What is your writing process?
Generally, there are calm moments and there are panic moments. For some irritating reason I work best in the panic moments e.g. when a deadline is rapidly looming. I am a plotter at heart and I like to spend a few weeks really thinking about the story ahead, doing a Pinterest Board for visual inspiration, deciding on character names and appearances and archetypes. I then work up a long outline (usually about 15 pages) which I send to my editor for feedback. She has an unerring eye for picking up the bits that I’ve skimmed on and can see plot holes and potential problems from a mile away. After we’re agreed on the outline I usually tackle the first three chapters and send those through to my editor and once they’re approved I’m off and running. For me, the planning stage, i.e. getting to know my characters and their journey together, and those first three chapters are the hardest part and the longest stage of writing. Once everything is in place, I feel like a tourist on a well-planned road trip and I work to my synopsis very steadily.
I try to work Monday to Friday and only work weekends when I’m running low on word count and close to deadline. I also like to work out exactly how many words a day I need to write to meet my deadline and allow a week or so for polishing the manuscript too. There are no waiting for the muse moments in my office. This is my career and I work hard to meet my commitments.
Do you have a favorite kind of story to write or hooks that are especially fun to use in your novels?
Wow, that’s a tough one. I seem to have written a lot of weddings and babies lately but I can’t say they’re an absolute favorite. I love reunion stories with a really gritty past to overcome. I also love revenge stories but these days they are very hard to portray in a manner that keeps the characters sympathetic to the reader. Hmmm, thinking about it, I don’t really have a favorite. I guess what I love most is the challenge of bringing my couple together with a believable happy ending no matter what their past.
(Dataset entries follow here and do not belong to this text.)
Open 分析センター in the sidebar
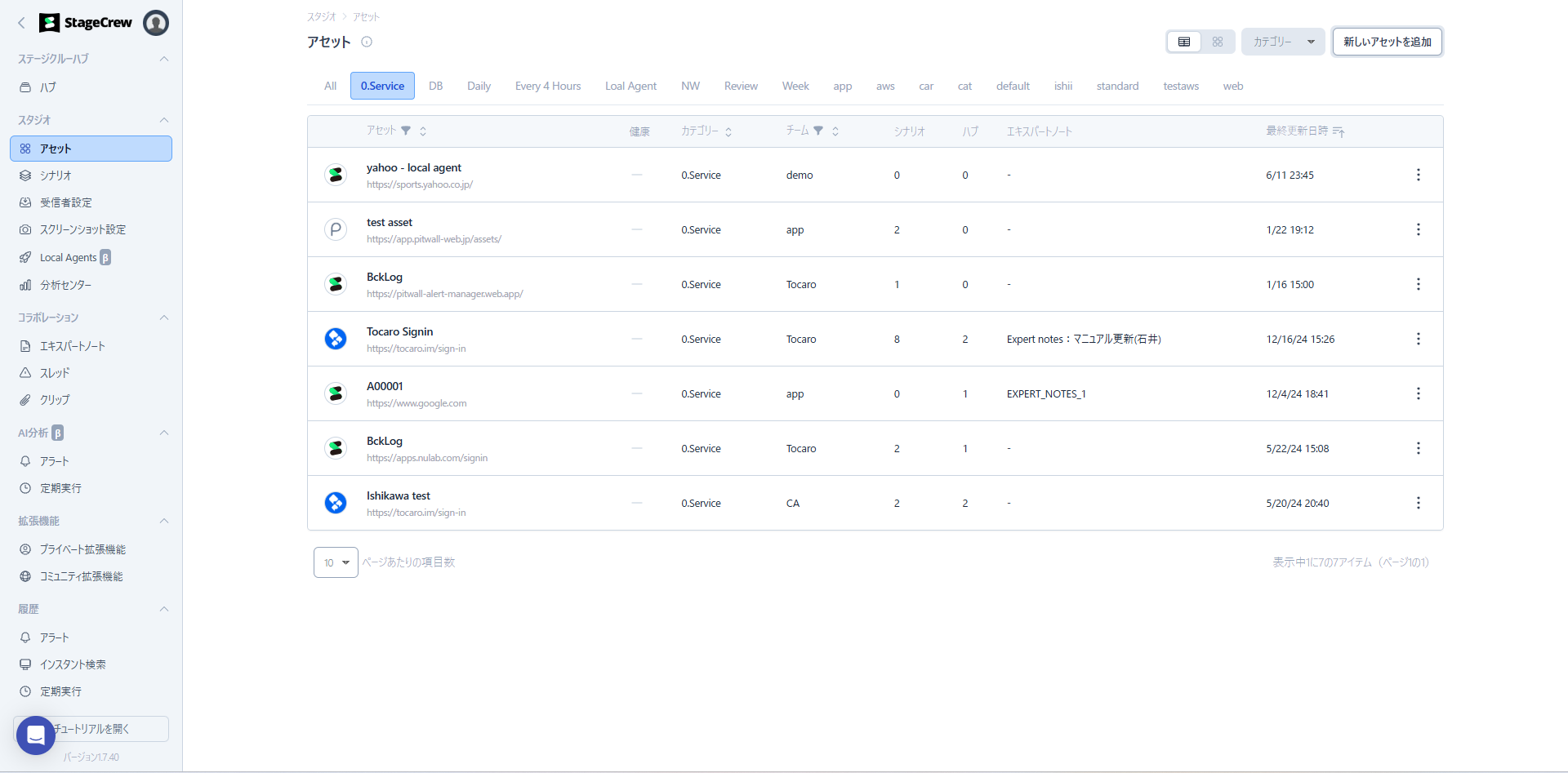 point(65,285)
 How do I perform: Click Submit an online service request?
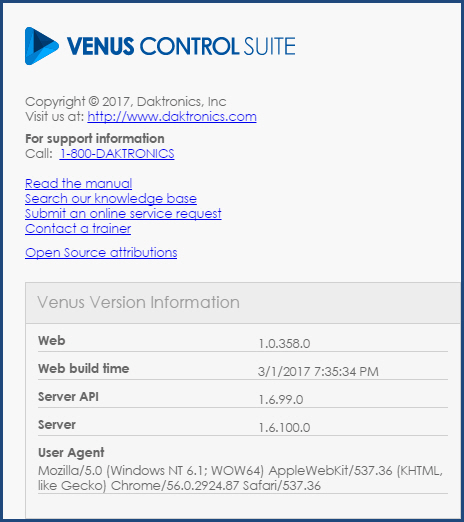pyautogui.click(x=123, y=214)
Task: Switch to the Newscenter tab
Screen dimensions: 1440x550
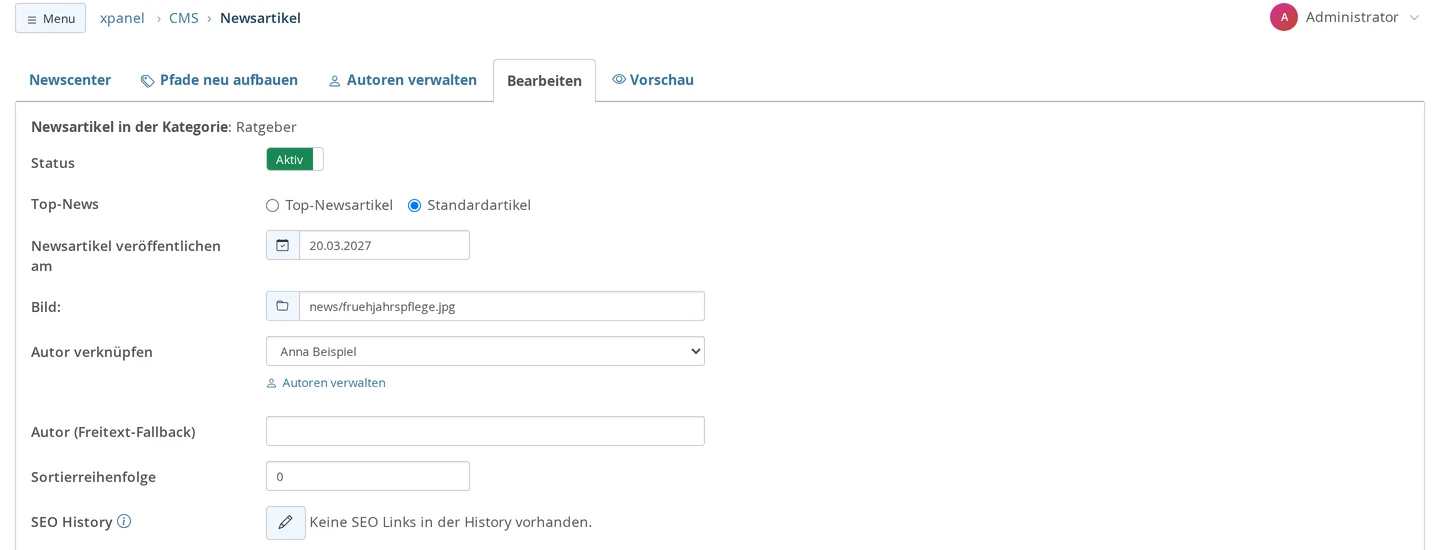Action: coord(70,80)
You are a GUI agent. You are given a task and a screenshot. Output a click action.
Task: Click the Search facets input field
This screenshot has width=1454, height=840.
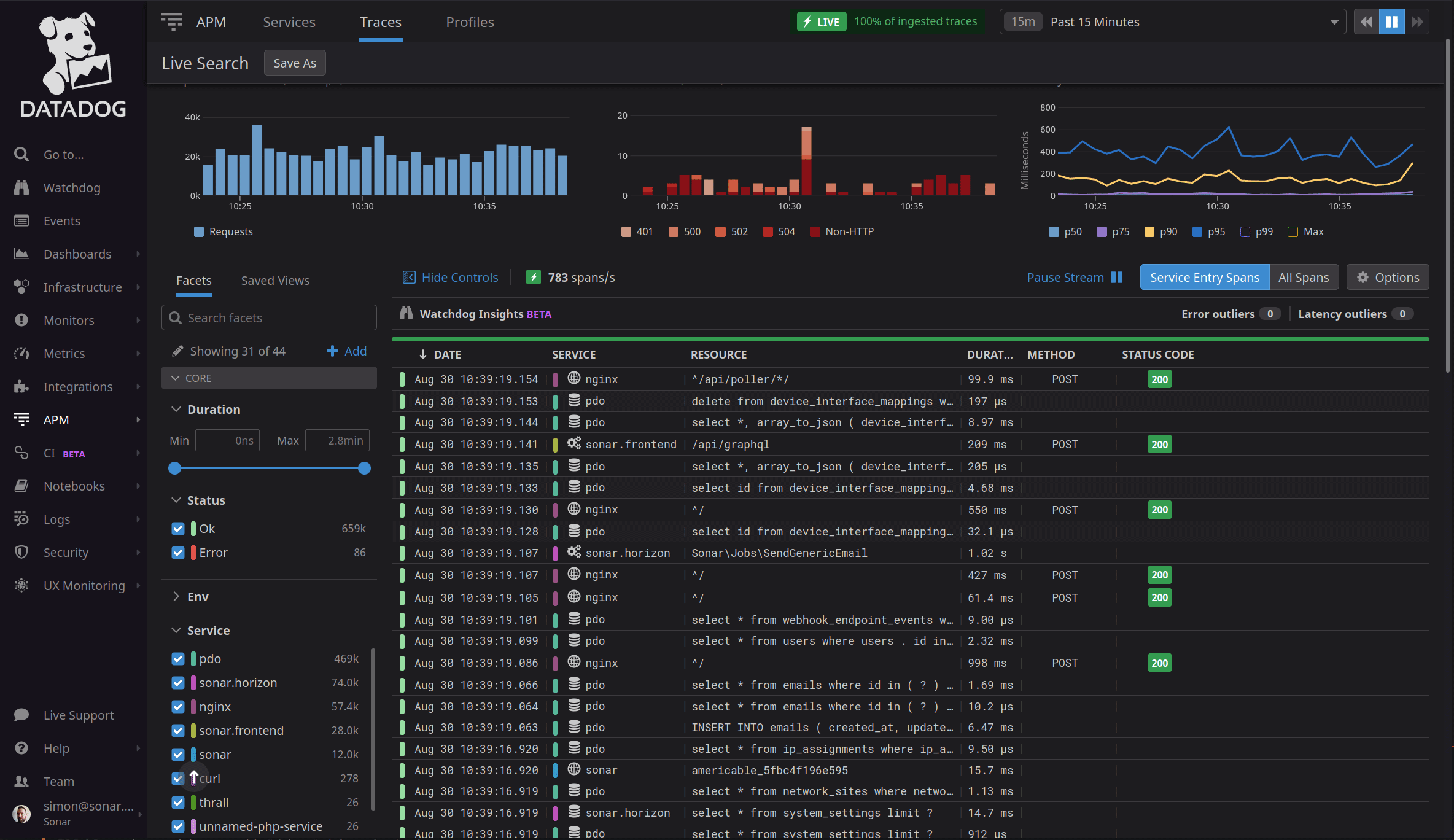(268, 317)
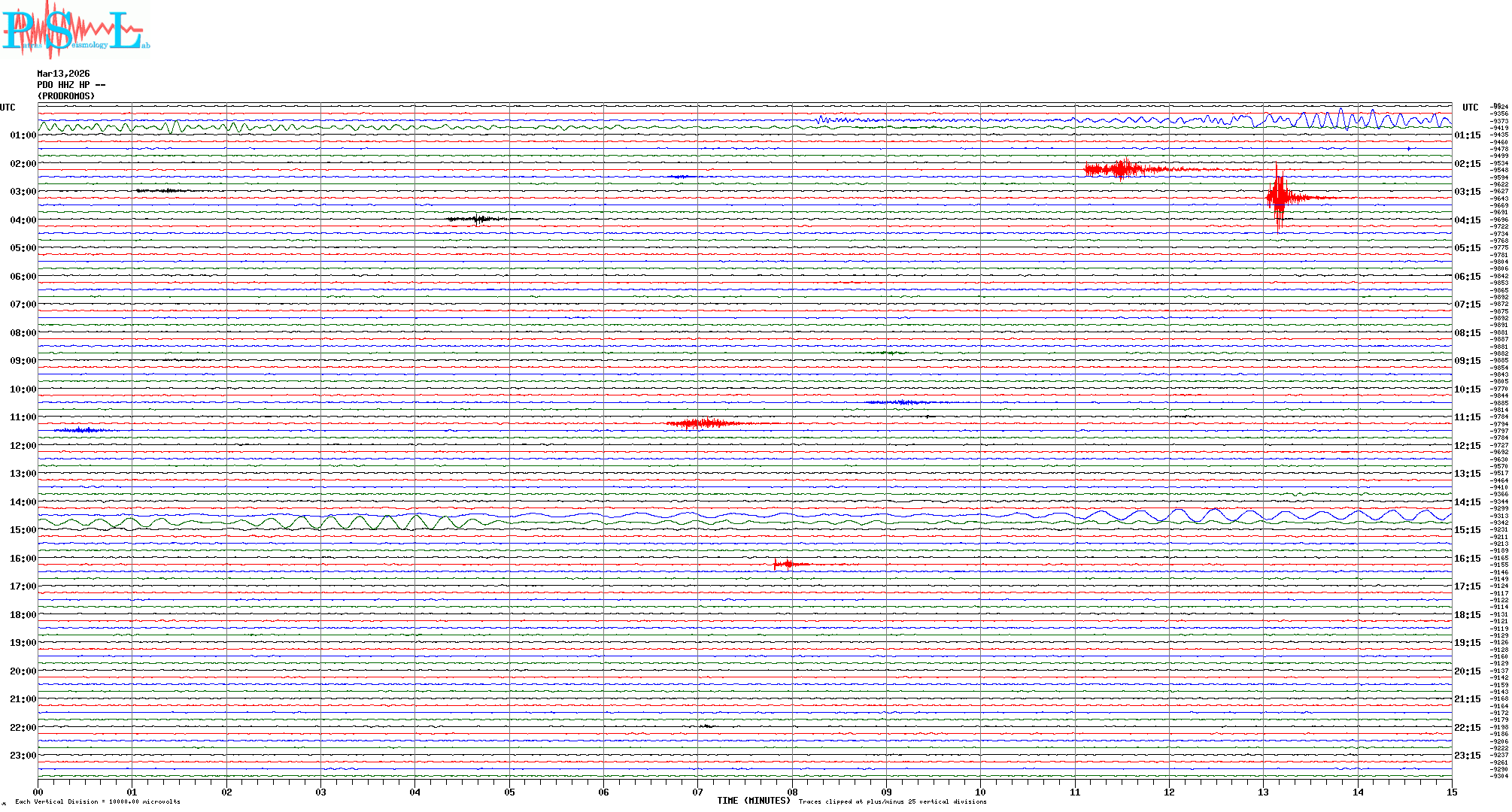The width and height of the screenshot is (1512, 812).
Task: Click the small red event on the 16:15 trace
Action: [x=786, y=564]
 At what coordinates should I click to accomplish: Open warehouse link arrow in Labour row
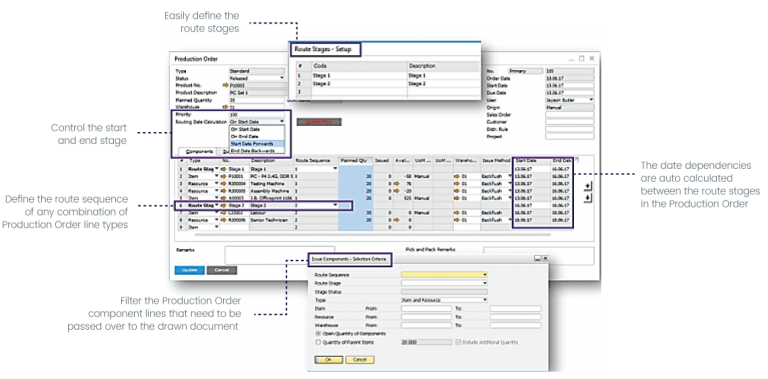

What’s the most difficult/easy part about writing?
I think keeping fresh is a challenge for any writer. One Heir…Or Two? is my 35th title with Harlequin and I start to ask myself over and over if I’ve used the same tropes too often or sentence construction, etc.
What advice do you have for writers?
Read. Read. Read. Keep learning and never give up on your dreams. It took me 13 years from first submission to first sale and every time I felt like giving up a little voice in the back of my mind would say to me, “What if the next submission is going to be one they say “yes” too?” I remember Mills & Boon author, Robyn Donald, saying something along the lines of the world is full of writers who gave up too soon. I didn’t want to be that writer. I just couldn’t bear to give up and spend the rest of my life wondering if I could have made it. Of course the publishing landscape has changed so much since my first sale to Harlequin in 2005 and there are so many options available to writers to send their work out into the world. I guess it’s important that people always make certain that whatever they’re sending out is their very best work and never to settle for second best.
If you had one thing you could tell yourself when you first started writing, what would it be?
This business isn’t for sissies! 🙂 Be prepared to work hard all the time.